### WHAT YOU NEED TO DO
Render each line of the records below as a row in a Markdown table with the columns "Row" (a running number) and "Line" (the text), skipping blank lines. Leave the pictures out of the answer.

Word and item position data:
-- begin --
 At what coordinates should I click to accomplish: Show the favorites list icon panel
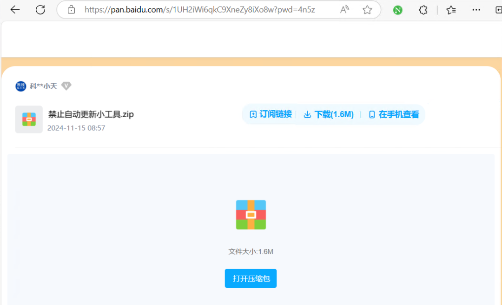click(451, 10)
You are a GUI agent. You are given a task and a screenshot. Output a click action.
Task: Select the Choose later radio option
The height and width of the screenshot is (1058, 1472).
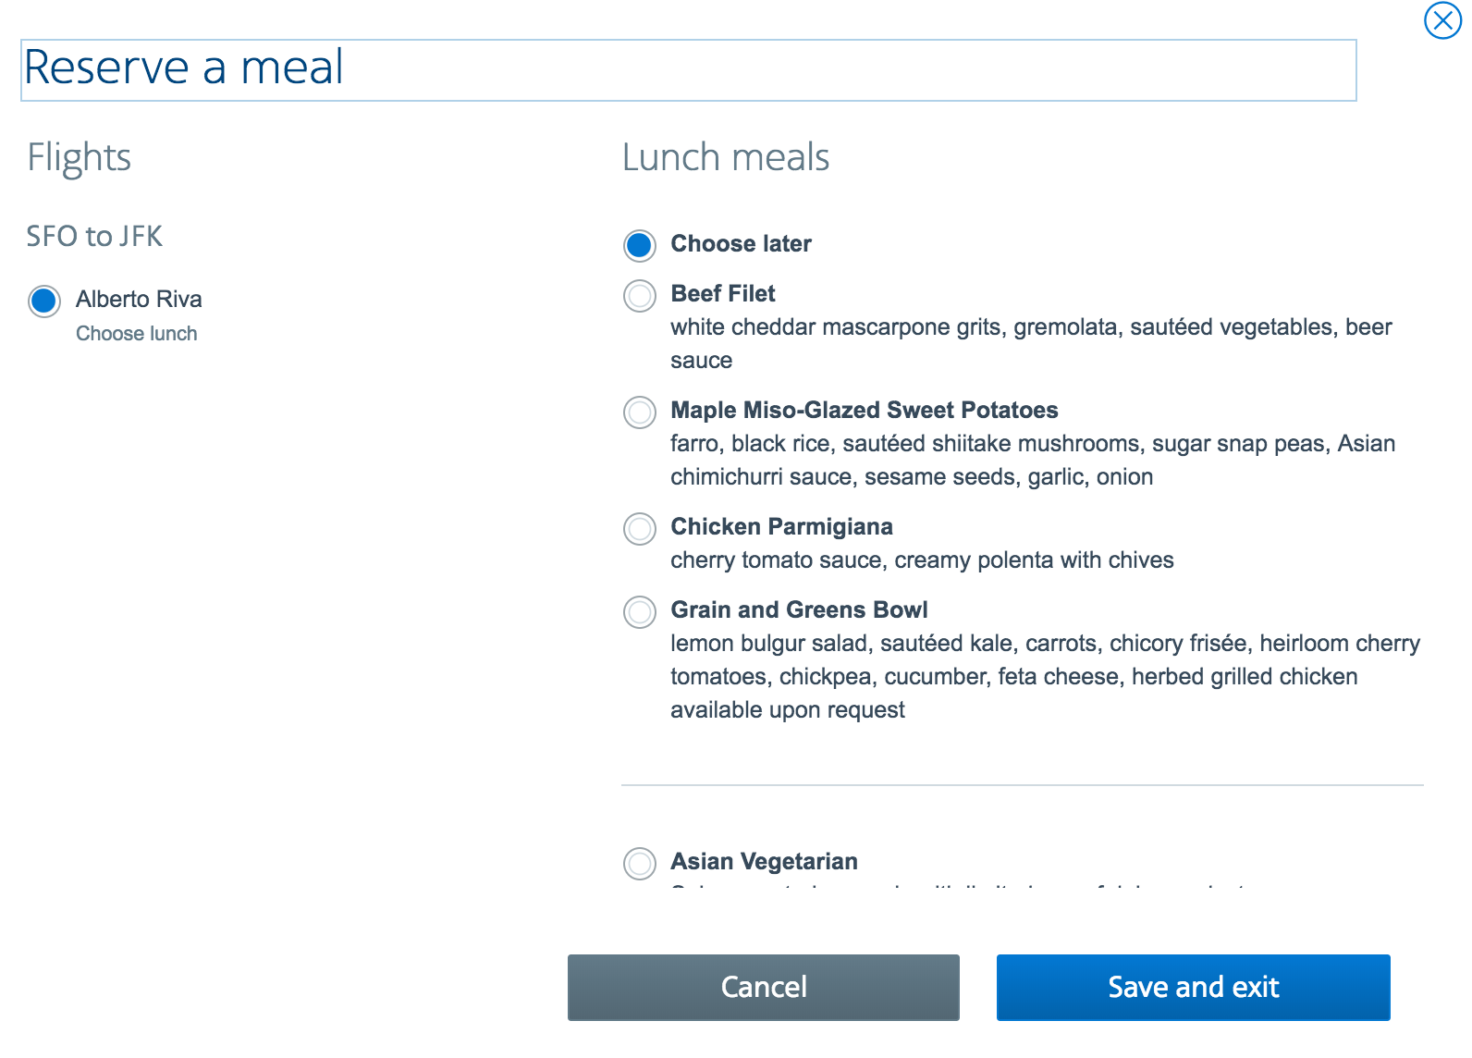tap(640, 245)

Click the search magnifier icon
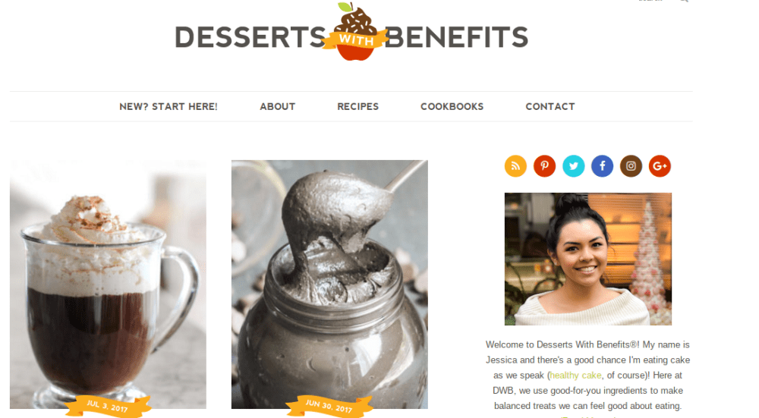(684, 1)
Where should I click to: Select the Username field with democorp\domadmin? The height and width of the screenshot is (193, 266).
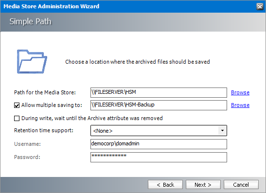159,144
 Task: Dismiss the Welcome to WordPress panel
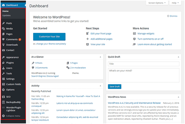point(172,16)
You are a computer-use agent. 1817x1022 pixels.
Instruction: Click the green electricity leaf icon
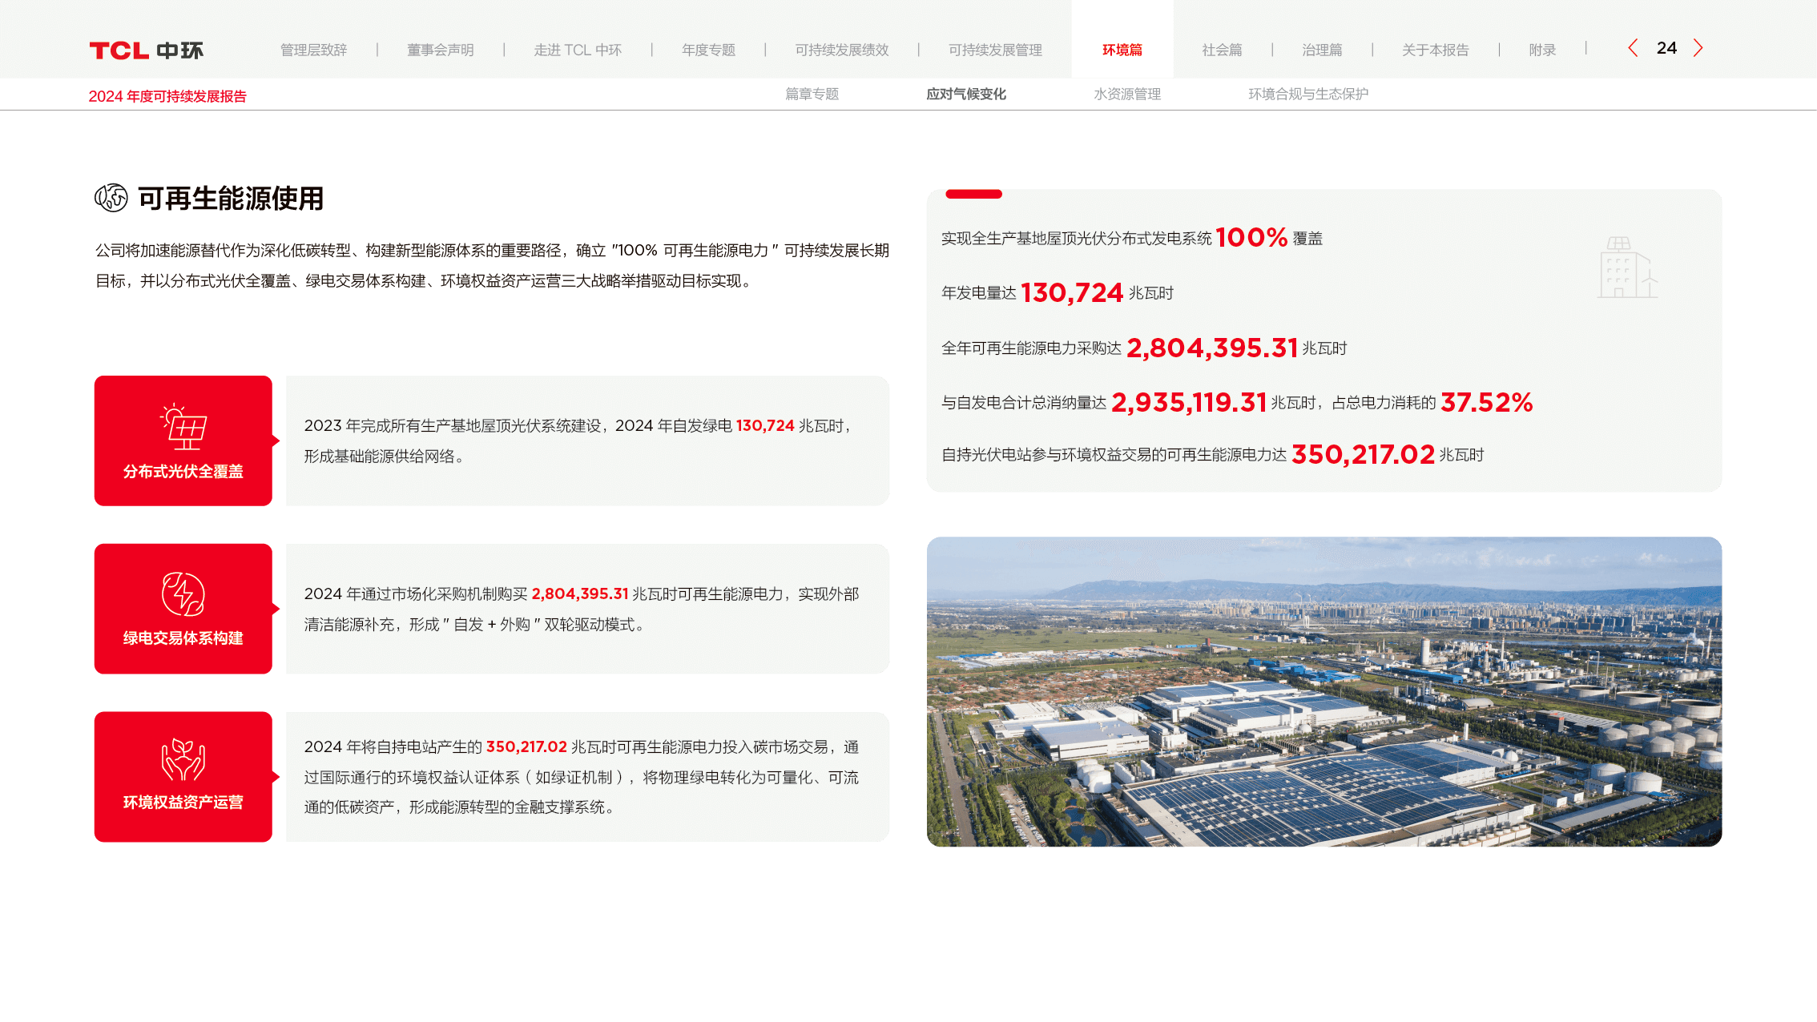click(x=183, y=593)
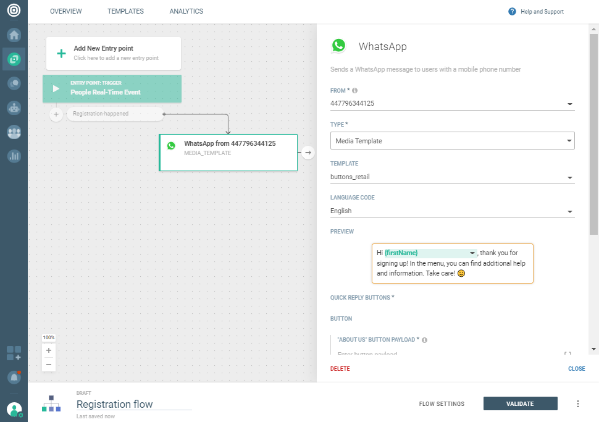Switch to the Analytics tab
This screenshot has height=422, width=599.
[186, 12]
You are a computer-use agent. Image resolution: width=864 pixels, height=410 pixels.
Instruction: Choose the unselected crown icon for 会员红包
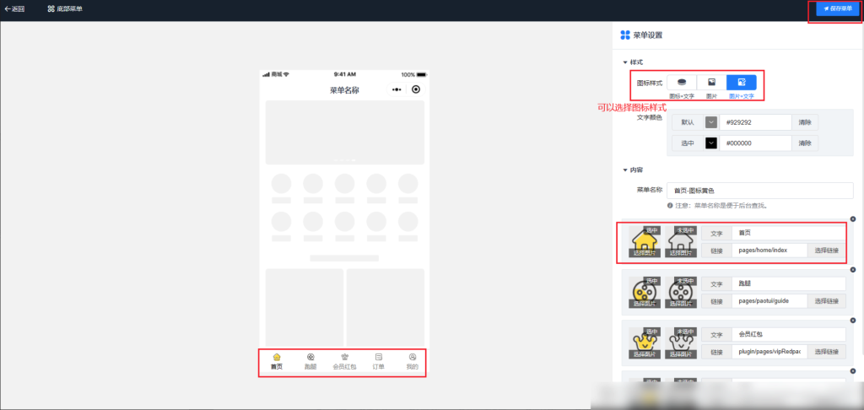point(680,343)
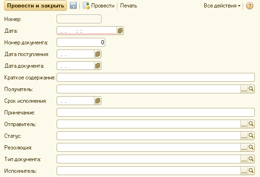
Task: Open calendar for Срок исполнения
Action: (x=98, y=101)
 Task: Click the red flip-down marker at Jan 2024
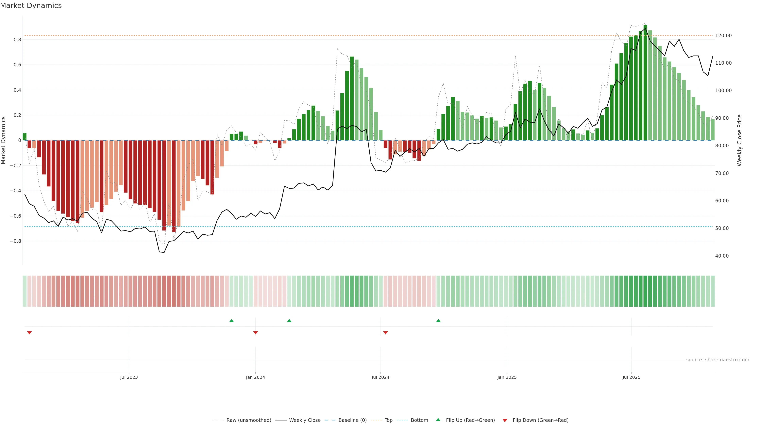point(255,333)
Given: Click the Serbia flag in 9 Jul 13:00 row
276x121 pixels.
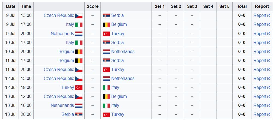Looking at the screenshot, I should click(x=106, y=16).
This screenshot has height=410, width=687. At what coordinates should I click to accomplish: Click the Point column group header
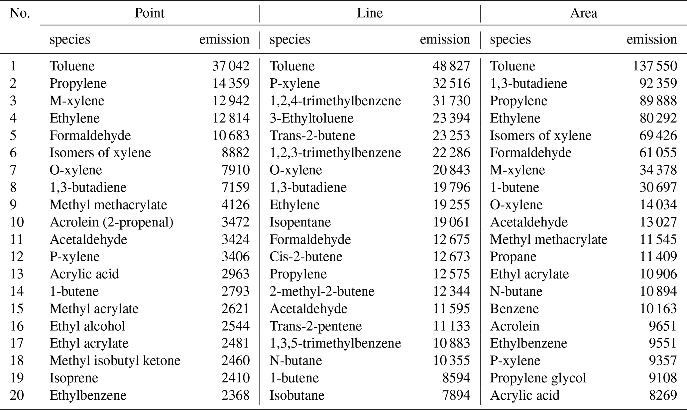149,13
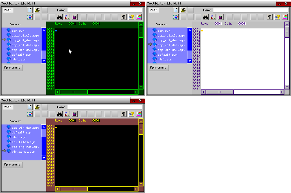Toggle pilcrow paragraph marks in green-themed window
Viewport: 291px width, 193px height.
click(x=124, y=17)
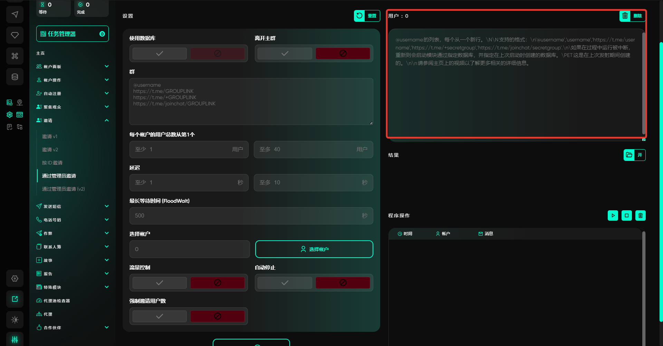
Task: Enable 流量控制 checkmark option
Action: 160,283
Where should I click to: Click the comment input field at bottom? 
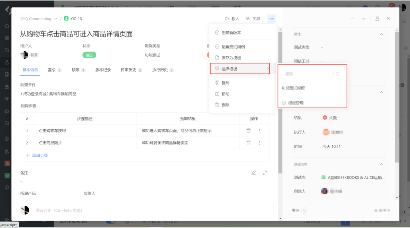tap(150, 210)
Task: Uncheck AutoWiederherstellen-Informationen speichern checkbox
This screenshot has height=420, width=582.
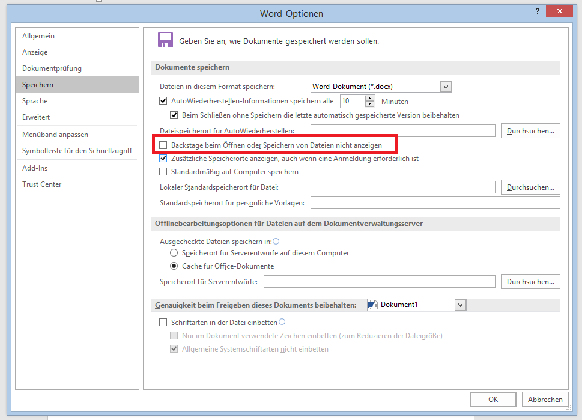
-- end --
### REPLY
| Row | Line |
|---|---|
| 1 |  At what coordinates should I click to accomplish: Show the favorites list icon panel |
| 2 | click(451, 10) |
| 3 | You are a GUI agent. You are given a task and a screenshot. Output a click action. |
| 4 | Task: Select the Choose later radio option |
| 5 | The height and width of the screenshot is (1058, 1472). |
| 6 | tap(640, 245) |
| 7 | Click the search magnifier icon |
| 8 | (684, 1) |
| 9 | Where should I click to: Select the Username field with democorp\domadmin? The height and width of the screenshot is (193, 266). |
| 10 | 159,144 |
| 11 |  Task: Dismiss the Welcome to WordPress panel |
| 12 | point(172,16) |
| 13 | You are a computer-use agent. 1817x1022 pixels. |
| 14 | Instruction: Click the green electricity leaf icon |
| 15 | click(x=183, y=593) |
| 16 | Switch to the Analytics tab |
| 17 | This screenshot has height=422, width=599. |
| 18 | [186, 12] |
| 19 | You are a computer-use agent. Image resolution: width=864 pixels, height=410 pixels. |
| 20 | Instruction: Choose the unselected crown icon for 会员红包 |
| 21 | point(680,343) |
| 22 | Task: Open calendar for Срок исполнения |
| 23 | Action: (x=98, y=101) |
| 24 |  Task: Click the red flip-down marker at Jan 2024 |
| 25 | point(255,333) |
| 26 | Given: Click the Serbia flag in 9 Jul 13:00 row |
| 27 | 276x121 pixels. |
| 28 | Looking at the screenshot, I should click(x=106, y=16). |
| 29 | This screenshot has height=410, width=687. At what coordinates should I click to accomplish: Click the Point column group header |
| 30 | 149,13 |
| 31 | Toggle pilcrow paragraph marks in green-themed window |
| 32 | Viewport: 291px width, 193px height. |
| 33 | click(x=124, y=17) |
| 34 | Task: Enable 流量控制 checkmark option |
| 35 | Action: 160,283 |
| 36 | Where should I click to: Click the comment input field at bottom?  |
| 37 | tap(150, 210) |
| 38 | Task: Uncheck AutoWiederherstellen-Informationen speichern checkbox |
| 39 | This screenshot has height=420, width=582. |